How Full Ownership Benefits NextStar Energy’s Future
Under LG Energy Solution’s full ownership, NextStar Energy will benefit from:
Advanced battery technology leadership
Global manufacturing expertise
Improved ability to scale production efficiently
The company is also expected to support industries beyond automotive, including:
Energy Storage Systems (ESS)
Robotics
Urban air mobility
Marine and industrial applications
This diversification helps future-proof the business against market volatility.
LG Energy Solution’s Expanding North American Footprint
LG Energy Solution is already the largest battery manufacturer in North America, operating multiple facilities across the region.
Following the acquisition, LG Energy Solution will operate:
Four standalone facilities, including NextStar Energy
Four joint-venture facilities with automakers
The company is also rebalancing production between EV batteries and energy storage systems, aiming to boost global ESS capacity to over 60 GWh, with most of that growth centered in North America.
What This Means for the EV and Battery Industry
This ownership change highlights a broader trend in the automotive sector:
Automakers are focusing on vehicle production and brand strategy
Battery specialists are taking greater control of manufacturing
For Canada and North America, the move strengthens domestic battery production while maintaining strong ties between automakers and suppliers.
Future Outlook
LG Energy Solution’s decision to acquire full ownership of NextStar Energy marks a significant milestone for Canada’s EV battery industry. With billions already invested and thousands of jobs at stake, the transition signals long-term confidence in North American battery manufacturing—even as the global EV market continues to evolve.
FAQ: LG Energy Solution NextStar Energy Acquisition
1. Is LG Energy Solution a good stock to buy?
LG Energy Solution is a leading global battery manufacturer, with a strong presence in North America and advanced battery technology. Its acquisition of full ownership of NextStar Energy highlights long-term growth and strategic positioning in the EV and energy storage markets. While this demonstrates strong business fundamentals, investing in stocks involves risks, so consider consulting a financial advisor before buying.

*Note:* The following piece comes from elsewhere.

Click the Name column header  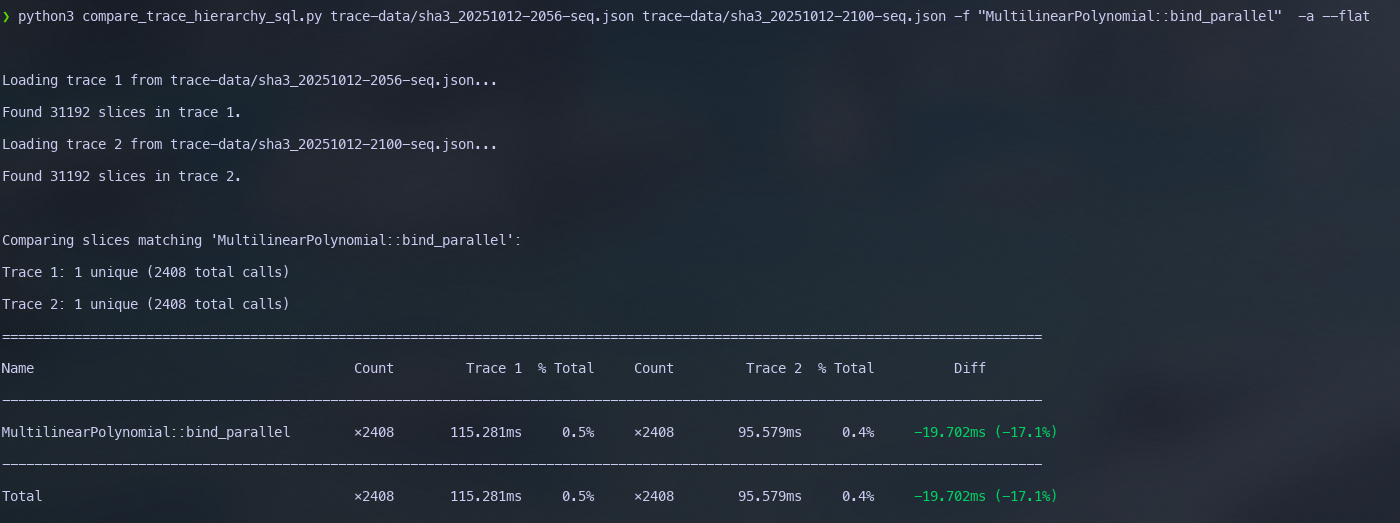[17, 368]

2. Is LG buying Stellantis?
No. LG Energy Solution is not buying Stellantis. Instead, Stellantis sold its 49% stake in the joint venture NextStar Energy to LG Energy Solution. Stellantis remains a key customer and will continue sourcing batteries from the facility for its electric vehicles.
3. What do the future prospects of LG Energy Solution look like?

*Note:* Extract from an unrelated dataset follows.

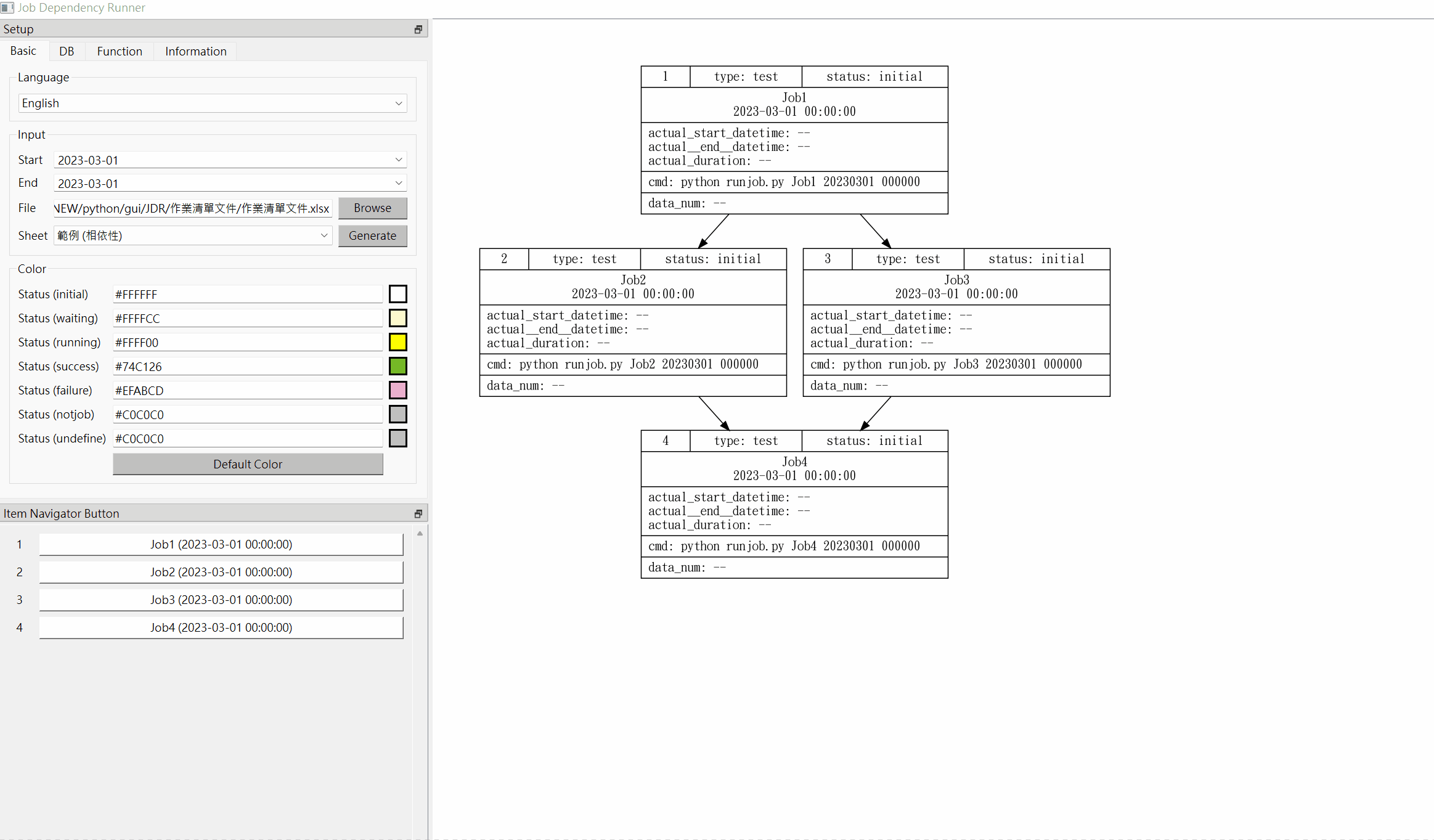Switch to the DB tab
The image size is (1434, 840).
point(66,51)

With full ownership of NextStar Energy, LG Energy Solution is better positioned to:
Scale production efficiently
Serve a broader customer base beyond automotive
Expand into energy storage systems (ESS) and other emerging sectors
Strengthen North America’s EV and battery supply chain
This strategic move reflects confidence in long-term growth and leadership in EV batteries and clean energy solutions.
4. Is LG Energy Solution a Korean company?
Yes. LG Energy Solution is a South Korean company and a global leader in lithium-ion battery technology. It has multiple manufacturing facilities worldwide, including in North America, and is focused on sustainable battery production for electric vehicles and energy storage systems.